Dale Fukami <dale.fukami@gmail.com> writes:

On Tue, Apr 16, 2013 at 3:04 PM, Tom Lane <tgl@sss.pgh.pa.us> wrote:

Either way, if it's working on the master, then you've had a replication
failure since the standby's files evidently don't match the master's.

What PG version is this (and which versions have been installed since
the replication was set up)? Have you had any system-level crashes on
the standby?

My apologies: PostgreSQL 9.0.5 on x86_64-pc-linux-gnu, compiled by GCC
gcc-4.4.real (Ubuntu 4.4.3-4ubuntu5) 4.4.3, 64-bit
This is the only version we've had since we've set up streaming replication.

We believe we've found the moment of corruption. It appears that the db was
shutdown then restarted and didn't quite catch up to the master and then
was shut down again. We use this standby to take snapshots on a regular
basis but it looks like this one didn't quite get into a consistent state
before the next one started. Logs pasted at the end of this email.

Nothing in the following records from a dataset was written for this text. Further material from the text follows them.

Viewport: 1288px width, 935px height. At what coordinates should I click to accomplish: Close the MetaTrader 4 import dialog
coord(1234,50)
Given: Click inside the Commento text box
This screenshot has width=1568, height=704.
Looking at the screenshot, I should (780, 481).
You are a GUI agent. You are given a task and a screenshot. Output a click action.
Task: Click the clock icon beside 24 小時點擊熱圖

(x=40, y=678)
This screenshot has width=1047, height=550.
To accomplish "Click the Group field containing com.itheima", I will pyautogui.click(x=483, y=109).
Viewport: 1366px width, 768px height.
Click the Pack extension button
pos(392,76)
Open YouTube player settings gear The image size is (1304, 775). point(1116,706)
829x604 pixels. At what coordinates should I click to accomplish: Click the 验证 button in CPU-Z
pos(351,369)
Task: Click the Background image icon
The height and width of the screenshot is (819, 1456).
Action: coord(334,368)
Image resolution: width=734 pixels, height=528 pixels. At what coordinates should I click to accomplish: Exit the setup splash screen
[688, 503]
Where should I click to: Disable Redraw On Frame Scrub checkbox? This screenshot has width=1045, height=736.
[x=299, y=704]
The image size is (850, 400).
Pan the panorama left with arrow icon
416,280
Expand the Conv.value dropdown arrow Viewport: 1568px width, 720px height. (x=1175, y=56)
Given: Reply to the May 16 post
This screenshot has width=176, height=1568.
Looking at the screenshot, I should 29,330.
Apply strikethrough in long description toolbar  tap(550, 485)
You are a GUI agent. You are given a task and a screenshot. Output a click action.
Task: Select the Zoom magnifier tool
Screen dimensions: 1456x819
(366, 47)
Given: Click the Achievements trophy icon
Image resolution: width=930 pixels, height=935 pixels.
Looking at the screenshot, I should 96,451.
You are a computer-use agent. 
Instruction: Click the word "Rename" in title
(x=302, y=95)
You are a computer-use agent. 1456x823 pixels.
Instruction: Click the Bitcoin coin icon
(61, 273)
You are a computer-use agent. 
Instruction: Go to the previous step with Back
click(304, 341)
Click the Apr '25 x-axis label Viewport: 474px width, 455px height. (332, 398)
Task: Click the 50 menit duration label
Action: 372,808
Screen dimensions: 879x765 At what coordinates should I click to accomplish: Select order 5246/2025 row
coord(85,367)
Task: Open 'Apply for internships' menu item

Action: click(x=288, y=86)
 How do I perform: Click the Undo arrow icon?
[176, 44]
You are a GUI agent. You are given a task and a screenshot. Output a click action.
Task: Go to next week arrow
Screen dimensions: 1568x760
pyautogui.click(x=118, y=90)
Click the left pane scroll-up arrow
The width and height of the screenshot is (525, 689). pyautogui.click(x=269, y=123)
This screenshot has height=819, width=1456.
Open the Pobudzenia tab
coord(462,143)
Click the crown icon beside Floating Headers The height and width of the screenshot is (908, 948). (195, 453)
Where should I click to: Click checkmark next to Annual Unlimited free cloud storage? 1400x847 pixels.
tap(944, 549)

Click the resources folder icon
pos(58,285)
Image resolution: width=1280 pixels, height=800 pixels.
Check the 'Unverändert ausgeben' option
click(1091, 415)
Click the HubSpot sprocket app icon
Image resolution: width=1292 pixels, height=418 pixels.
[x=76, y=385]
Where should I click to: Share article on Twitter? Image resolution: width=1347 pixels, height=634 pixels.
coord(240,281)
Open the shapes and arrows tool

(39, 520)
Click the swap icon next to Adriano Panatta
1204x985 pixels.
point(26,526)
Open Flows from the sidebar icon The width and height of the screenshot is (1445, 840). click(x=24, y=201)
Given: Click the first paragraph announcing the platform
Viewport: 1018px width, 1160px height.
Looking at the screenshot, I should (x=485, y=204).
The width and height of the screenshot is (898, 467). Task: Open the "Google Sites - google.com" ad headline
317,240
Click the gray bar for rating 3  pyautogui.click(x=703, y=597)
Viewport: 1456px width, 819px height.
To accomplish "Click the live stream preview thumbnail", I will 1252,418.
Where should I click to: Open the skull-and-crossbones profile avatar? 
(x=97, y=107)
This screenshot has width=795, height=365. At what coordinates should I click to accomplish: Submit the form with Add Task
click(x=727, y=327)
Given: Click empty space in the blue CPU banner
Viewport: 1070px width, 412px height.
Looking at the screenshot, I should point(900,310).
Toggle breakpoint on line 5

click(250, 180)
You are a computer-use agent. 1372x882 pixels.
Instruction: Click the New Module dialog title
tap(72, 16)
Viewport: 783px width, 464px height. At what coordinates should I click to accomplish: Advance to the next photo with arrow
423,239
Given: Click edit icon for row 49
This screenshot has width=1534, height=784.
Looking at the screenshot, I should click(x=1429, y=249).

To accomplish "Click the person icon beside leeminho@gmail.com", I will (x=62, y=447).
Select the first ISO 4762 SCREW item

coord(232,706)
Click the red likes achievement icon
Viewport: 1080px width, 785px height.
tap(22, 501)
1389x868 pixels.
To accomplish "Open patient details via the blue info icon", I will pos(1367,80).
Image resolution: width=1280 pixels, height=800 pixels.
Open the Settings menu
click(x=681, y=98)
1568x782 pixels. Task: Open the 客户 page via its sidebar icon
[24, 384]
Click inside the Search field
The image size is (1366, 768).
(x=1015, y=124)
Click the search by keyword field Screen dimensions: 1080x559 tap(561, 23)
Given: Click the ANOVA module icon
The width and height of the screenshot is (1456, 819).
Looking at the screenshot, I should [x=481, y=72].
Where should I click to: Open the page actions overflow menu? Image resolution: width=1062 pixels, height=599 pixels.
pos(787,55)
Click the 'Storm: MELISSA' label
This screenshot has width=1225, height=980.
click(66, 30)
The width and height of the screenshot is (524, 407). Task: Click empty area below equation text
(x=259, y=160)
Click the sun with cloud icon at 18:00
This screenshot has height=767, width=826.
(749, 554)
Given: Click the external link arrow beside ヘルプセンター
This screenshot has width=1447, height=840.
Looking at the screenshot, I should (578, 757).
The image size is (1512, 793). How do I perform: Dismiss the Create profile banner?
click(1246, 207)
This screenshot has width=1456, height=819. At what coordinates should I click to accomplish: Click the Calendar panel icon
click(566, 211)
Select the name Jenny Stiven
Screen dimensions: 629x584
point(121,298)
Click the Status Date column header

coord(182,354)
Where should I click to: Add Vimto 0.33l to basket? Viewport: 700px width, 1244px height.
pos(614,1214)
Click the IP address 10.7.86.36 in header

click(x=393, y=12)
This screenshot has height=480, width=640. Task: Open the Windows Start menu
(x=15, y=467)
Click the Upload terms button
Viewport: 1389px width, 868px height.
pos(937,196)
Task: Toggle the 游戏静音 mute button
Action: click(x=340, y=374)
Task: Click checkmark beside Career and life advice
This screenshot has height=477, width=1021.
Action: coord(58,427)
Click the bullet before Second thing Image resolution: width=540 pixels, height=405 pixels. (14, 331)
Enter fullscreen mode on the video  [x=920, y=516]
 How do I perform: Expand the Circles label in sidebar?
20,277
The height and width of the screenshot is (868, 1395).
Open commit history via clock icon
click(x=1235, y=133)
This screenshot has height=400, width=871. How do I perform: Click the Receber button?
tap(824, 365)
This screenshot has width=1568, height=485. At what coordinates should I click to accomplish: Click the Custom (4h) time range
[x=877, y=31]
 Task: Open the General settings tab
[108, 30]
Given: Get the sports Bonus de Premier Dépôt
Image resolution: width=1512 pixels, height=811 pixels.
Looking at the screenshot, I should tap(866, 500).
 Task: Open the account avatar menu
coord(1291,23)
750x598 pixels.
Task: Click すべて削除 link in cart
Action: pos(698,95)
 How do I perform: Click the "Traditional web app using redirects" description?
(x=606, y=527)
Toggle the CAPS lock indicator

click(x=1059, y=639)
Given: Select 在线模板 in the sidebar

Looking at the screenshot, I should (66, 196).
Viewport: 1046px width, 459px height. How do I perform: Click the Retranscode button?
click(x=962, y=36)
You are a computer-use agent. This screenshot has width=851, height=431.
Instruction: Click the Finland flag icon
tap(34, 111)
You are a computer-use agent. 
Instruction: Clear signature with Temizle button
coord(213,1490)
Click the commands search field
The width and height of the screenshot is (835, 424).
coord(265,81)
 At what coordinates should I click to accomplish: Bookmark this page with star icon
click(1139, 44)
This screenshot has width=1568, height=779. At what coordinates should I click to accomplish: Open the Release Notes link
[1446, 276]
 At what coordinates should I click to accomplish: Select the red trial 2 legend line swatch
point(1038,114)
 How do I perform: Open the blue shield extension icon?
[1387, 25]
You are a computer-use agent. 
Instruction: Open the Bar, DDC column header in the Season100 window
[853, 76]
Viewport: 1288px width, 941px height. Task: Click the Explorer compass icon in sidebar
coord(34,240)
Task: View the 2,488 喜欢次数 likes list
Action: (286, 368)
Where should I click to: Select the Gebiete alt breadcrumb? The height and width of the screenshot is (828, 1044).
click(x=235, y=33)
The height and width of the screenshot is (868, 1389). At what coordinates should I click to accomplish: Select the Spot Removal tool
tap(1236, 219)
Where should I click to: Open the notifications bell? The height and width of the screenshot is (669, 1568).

Hm ... there was a fix in 9.0.12 that might be relevant to this:
http://git.postgresql.org/gitweb/?p=postgresql.git&amp;a=commitdiff&amp;h=5840e3181b7e6c784fdb3aff708c4dcc2dfe551d
Whether that explains it or not, 9.0.5 is getting long in the tooth;
you really need to think about an update. Especially in view of
CVE-2013-1899.

1) We were quite lucky I think to have discovered this issue. I think the
only other way we'd have noticed would have been if we'd failed over to it
and our app stopped working. I'm worried now that we'll end up in a similar
situation and won't have known it for many weeks. At some point we lose the
ability to PITR based on how many backups are kept. Is there a way to be
more confident in our standby machines?

I think you should update your PG version and then resync your standbys
(ie, apply a fresh base backup) at the next convenient maintenance
window.

Just to clear up the confusion that I had caused John. I had obscured the
previous schema name by restoring from snapshots and altering the schema
name itself. So, the queries and output are an exact copy/paste from my
terminal. I get the same results on the Live standby when using the actual
Live schema name but, obviously, it shows the Live schema name rather than
'someschema'.

Well, in that case there's the question of whether you'd duplicated the
standby's state accurately ...

regards, tom lane

--
Sent via pgsql-general mailing list (pgsql-general@postgresql.org)
To make changes to your subscription:
http://www.postgresql.org/mailpref/pgsql-general

#8Dale Fukami
dale.fukami@gmail.com
In reply to: Tom Lane (#7)
Re: Mysterious table that exists but doesn't exist

Hm ... there was a fix in 9.0.12 that might be relevant to this:

http://git.postgresql.org/gitweb/?p=postgresql.git&amp;a=commitdiff&amp;h=5840e3181b7e6c784fdb3aff708c4dcc2dfe551d
Whether that explains it or not, 9.0.5 is getting long in the tooth;
you really need to think about an update. Especially in view of
CVE-2013-1899.

Yeah, we've been in the process of planning the update in light of the
security fix. We're likely just making the jump to 9.2 in the process so
that'll be handled soon.

I think you should update your PG version and then resync your standbys
(ie, apply a fresh base backup) at the next convenient maintenance
window.

We did apply a fresh base backup last night to ensure our current standbys
are in a good state. I was mostly wondering if there were some better way
to continually monitor the state of our standbys on an ongoing basis aside
from checking pg_last_xlog_receive_location, etc. I realize it's no small
task but thought maybe there was something I had missed.

In the end, I think this just helps nudge our upgrade along :)

Thanks for all the help!
Dale